Une réelle préférence pour ce mode de travail
Du point de vue du ressenti des Québécois vis-à-vis du télétravail et du travail hybride, 84 % des personnes estimaient préférer leur emploi si celui-ci permettait cette flexibilité. Les politiques internes, les types de tâches ou encore le souhait de maintenir des relations professionnelles et personnelles entre les salariés limitant encore parfois la mise en œuvre du télétravail dans certaines entreprises.
Les données les plus récentes de 2024 montrent peu de variations avec environ 32 % de taux de télétravail (contre, pour rappel, 35 % en 2022). Certains groupes connaissent un recul, comme les femmes (de 39,4 % en 2022 à 36,4 %) ou les salariés syndiqués. Les emplois à faible revenu et les jeunes adultes affichent aussi une baisse significative, tandis que les travailleurs à hauts revenus maintiennent une forte utilisation du télétravail.
Télétravail : quels bénéfices ?
Au-delà des chiffres, c’est aussi vers les bénéfices qu’il faut se tourner pour évaluer l’impact du télétravail chez les travailleurs. Parmi les éléments cités dans l’étude : gain de temps grâce à l’absence de déplacements, économies financières, meilleure conciliation travail-vie personnelle, moins de stress et, pour les entreprises et organisations : baisse des coûts liés à l’immobilier et de l’absentéisme.
Mais les effets négatifs existent aussi : isolement, sédentarité, charge de travail parfois plus importante, frontières parfois floues entre vie professionnelle et privée, perte de cohésion d’équipe…
Le télétravail s’est malgré tout imposé sur le marché du travail québécois et les données de 2024 montrent que si les entreprises et les travailleurs y voient un intérêt, la généralisation reste freinée par certaines contraintes. Seules les années à venir diront si ces obstacles finiront par se lever ou si l’hybride demeurera la norme.
Les Laurentides dans la moyenne provinciale du taux de télétravail
Avec 34,2 % de travailleurs en télétravail en 2022, les Laurentides se situent au niveau moyen du Québec. Un taux qui représente un peu plus d’un tiers de la main-d’œuvre des Laurentides, dont 12,9 % exclusivement à domicile et 21,3 % en mode hybride.
Le potentiel de télétravail y est aussi estimé à 40 %, ce qui laisse entrevoir une marge d’augmentation possible dans la région.
Les services professionnels, l’administration publique et certains métiers liés aux technologies soutiennent ce taux, tandis que les professions non manuelles et les postes exigeant un diplôme universitaire y sont surreprésentés parmi les télétravailleurs.

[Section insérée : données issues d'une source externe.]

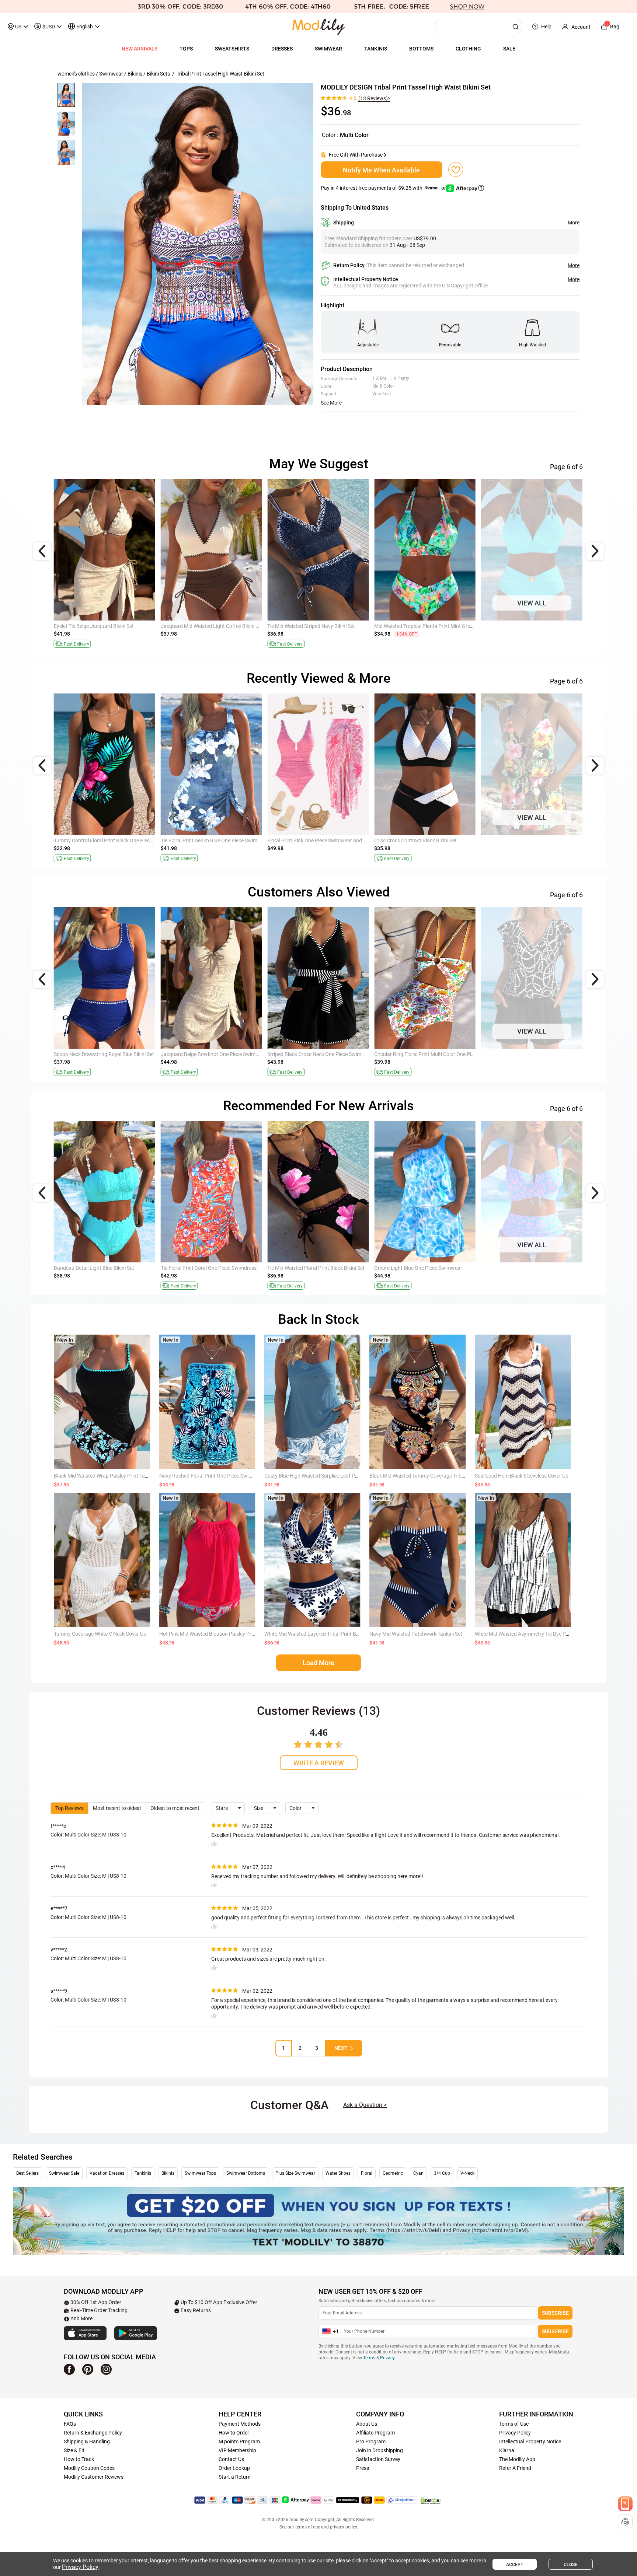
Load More (318, 1663)
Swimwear (111, 74)
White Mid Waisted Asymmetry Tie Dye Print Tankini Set (537, 1634)
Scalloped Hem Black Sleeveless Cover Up (521, 1476)
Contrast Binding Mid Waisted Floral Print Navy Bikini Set (439, 626)
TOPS (186, 49)
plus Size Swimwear (295, 2173)
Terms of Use (514, 2424)
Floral (366, 2173)
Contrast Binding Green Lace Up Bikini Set (101, 1054)
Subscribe (555, 2313)
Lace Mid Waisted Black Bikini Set (198, 626)
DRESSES (282, 49)
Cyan (418, 2173)
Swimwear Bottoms (245, 2173)
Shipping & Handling (87, 2441)
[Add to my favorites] (455, 169)
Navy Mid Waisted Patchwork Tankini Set (415, 1634)
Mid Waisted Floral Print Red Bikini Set (524, 1054)
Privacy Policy (515, 2433)
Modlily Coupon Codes (89, 2468)
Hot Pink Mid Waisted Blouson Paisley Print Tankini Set (221, 1634)
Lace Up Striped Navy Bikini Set (410, 1054)
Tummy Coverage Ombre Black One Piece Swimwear (434, 840)
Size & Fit (74, 2450)
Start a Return (235, 2477)
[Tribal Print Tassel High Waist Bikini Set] (197, 244)
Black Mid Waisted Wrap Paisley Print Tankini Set (109, 1476)
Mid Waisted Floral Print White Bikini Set (526, 626)
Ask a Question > (365, 2104)
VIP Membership (237, 2450)
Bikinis (135, 74)
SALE (509, 49)
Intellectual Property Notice (530, 2441)
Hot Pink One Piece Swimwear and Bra (97, 1268)
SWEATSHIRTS (232, 49)
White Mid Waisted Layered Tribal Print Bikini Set (318, 1634)
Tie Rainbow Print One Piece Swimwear (205, 1054)
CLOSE (570, 2564)
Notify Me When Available (381, 170)
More (573, 223)
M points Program (239, 2441)
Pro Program (371, 2441)
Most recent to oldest (117, 1808)
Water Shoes (338, 2173)
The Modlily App (517, 2459)
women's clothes (76, 74)
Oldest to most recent (174, 1808)
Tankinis (143, 2173)
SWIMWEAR (328, 49)
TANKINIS (375, 49)
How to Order (234, 2433)
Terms (369, 2357)
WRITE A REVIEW (318, 1763)
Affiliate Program (375, 2433)
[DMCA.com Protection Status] (431, 2500)
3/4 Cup (442, 2173)
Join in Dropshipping (379, 2450)
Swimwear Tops (200, 2173)
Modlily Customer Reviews (93, 2477)
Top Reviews (69, 1808)
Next (341, 2048)
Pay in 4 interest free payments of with (384, 188)
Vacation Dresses (107, 2173)
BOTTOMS (421, 49)
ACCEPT (514, 2564)
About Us (366, 2424)
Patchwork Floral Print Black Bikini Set (418, 1268)
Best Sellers (27, 2173)
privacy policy (343, 2527)
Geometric (393, 2173)
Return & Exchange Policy (93, 2433)
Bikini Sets (158, 74)
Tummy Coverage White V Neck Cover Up (100, 1634)
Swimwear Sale (64, 2173)
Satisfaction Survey (378, 2459)
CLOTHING (468, 49)
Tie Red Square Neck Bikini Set (195, 1268)
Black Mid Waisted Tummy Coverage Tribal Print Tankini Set (436, 1476)
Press (362, 2468)
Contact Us (231, 2459)
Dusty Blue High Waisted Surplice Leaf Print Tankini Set (326, 1476)
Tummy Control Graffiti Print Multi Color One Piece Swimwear (123, 840)
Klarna (506, 2450)
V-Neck (467, 2173)
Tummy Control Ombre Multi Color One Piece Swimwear (544, 840)
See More (331, 403)
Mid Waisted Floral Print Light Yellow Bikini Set (106, 626)
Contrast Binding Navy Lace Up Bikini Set (314, 1054)
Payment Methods (240, 2424)
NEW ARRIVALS (139, 49)
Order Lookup (234, 2468)
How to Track (79, 2459)
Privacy (387, 2357)
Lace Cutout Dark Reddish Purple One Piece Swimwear (543, 1268)
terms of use (307, 2527)
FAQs (70, 2424)
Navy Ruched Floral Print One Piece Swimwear (211, 1476)
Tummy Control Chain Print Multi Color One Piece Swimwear (336, 840)
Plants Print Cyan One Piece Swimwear (312, 1268)
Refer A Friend (515, 2468)
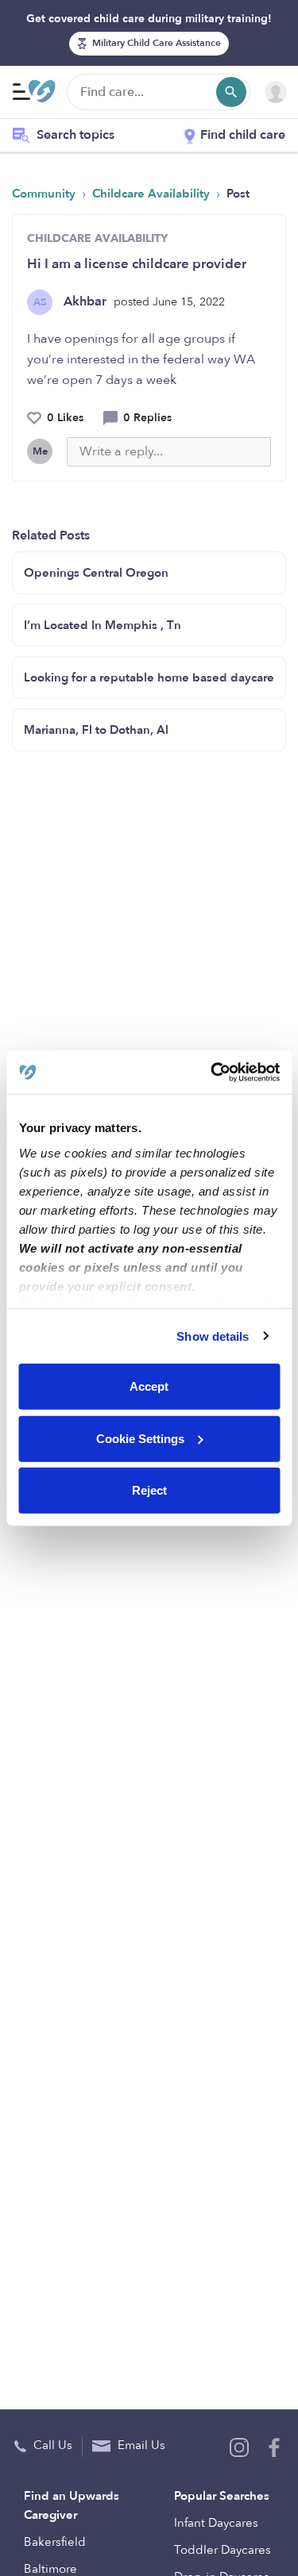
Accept (149, 1386)
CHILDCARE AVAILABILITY (97, 238)
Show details (212, 1335)
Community (45, 194)
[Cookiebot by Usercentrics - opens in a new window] (212, 1071)
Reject (149, 1490)
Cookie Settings (140, 1438)
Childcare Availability (152, 194)
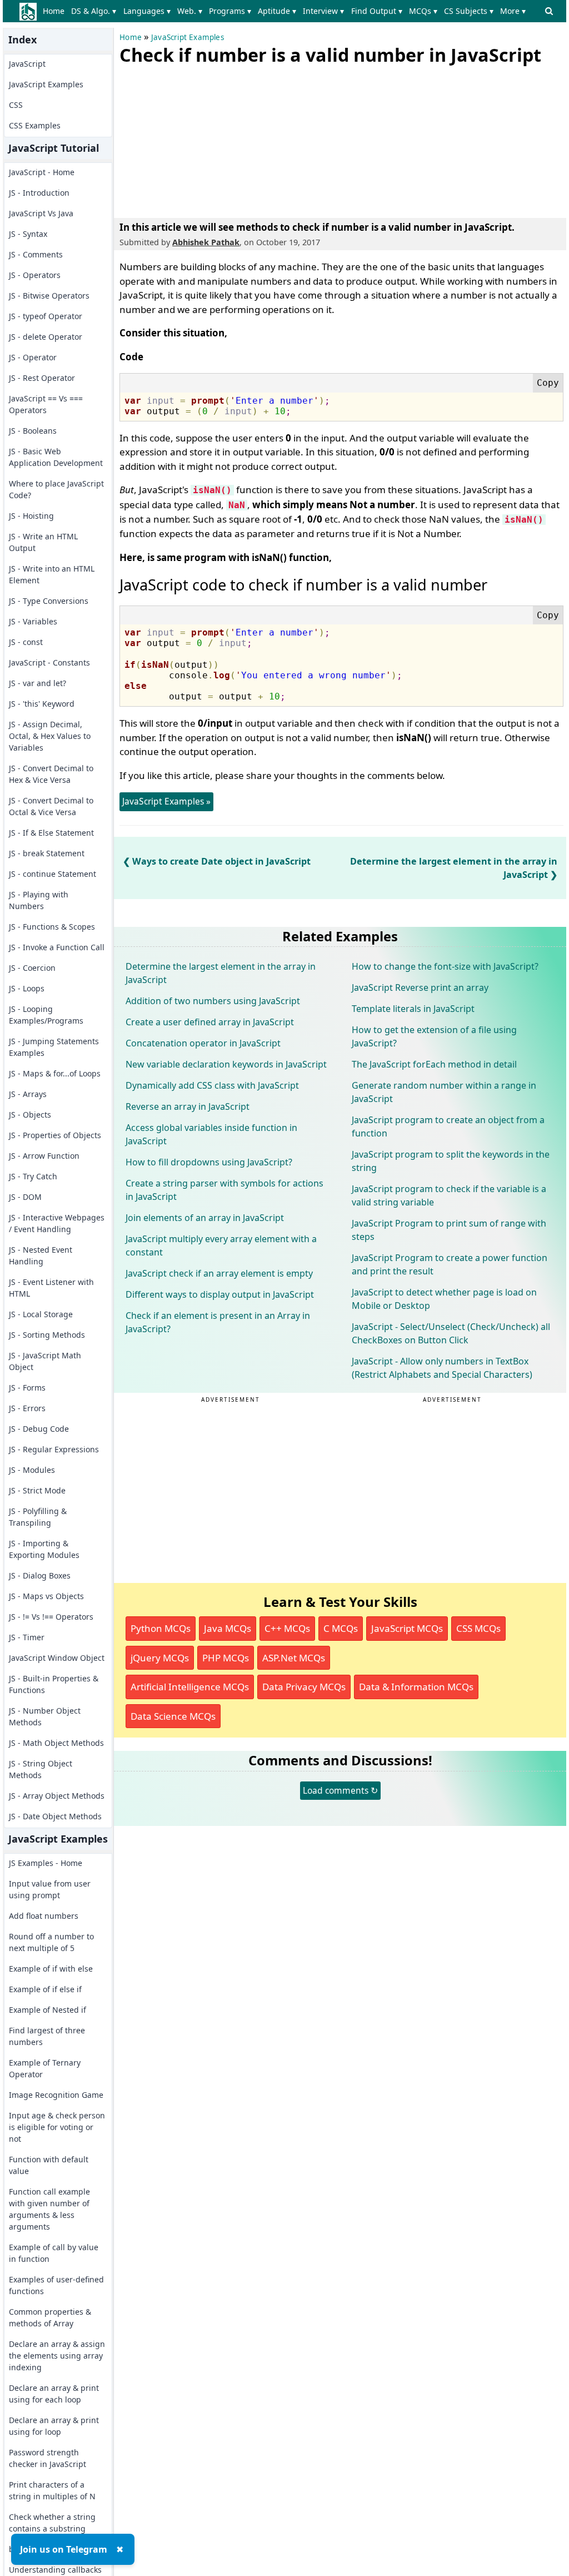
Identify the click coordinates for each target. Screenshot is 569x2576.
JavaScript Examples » (166, 801)
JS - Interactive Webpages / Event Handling (56, 1223)
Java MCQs (227, 1628)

À l’inverse, la présence d’industries manufacturières, de commerce, d’emplois manuels et d’emplois liés au tourisme ou encore à l’industrie forestière limite l’essor du télétravail. Les petites entreprises, nombreuses dans la région, affichent aussi des taux inférieurs à la moyenne.
Comme ailleurs au Québec, l’intérêt des travailleurs pour le télétravail dans les Laurentides dépasse la pratique réelle, avec des écarts plus notables dans les petites structures et pour les salariés ayant des revenus moyens, souvent contraints par les problèmes opérationnels et organisationnels de leur entreprise.
La marge entre potentiel et réalité pourrait se réduire si les entreprises de la région avaient la possibilité et les moyens d’élargir leurs politiques de télétravail, notamment dans les secteurs de services.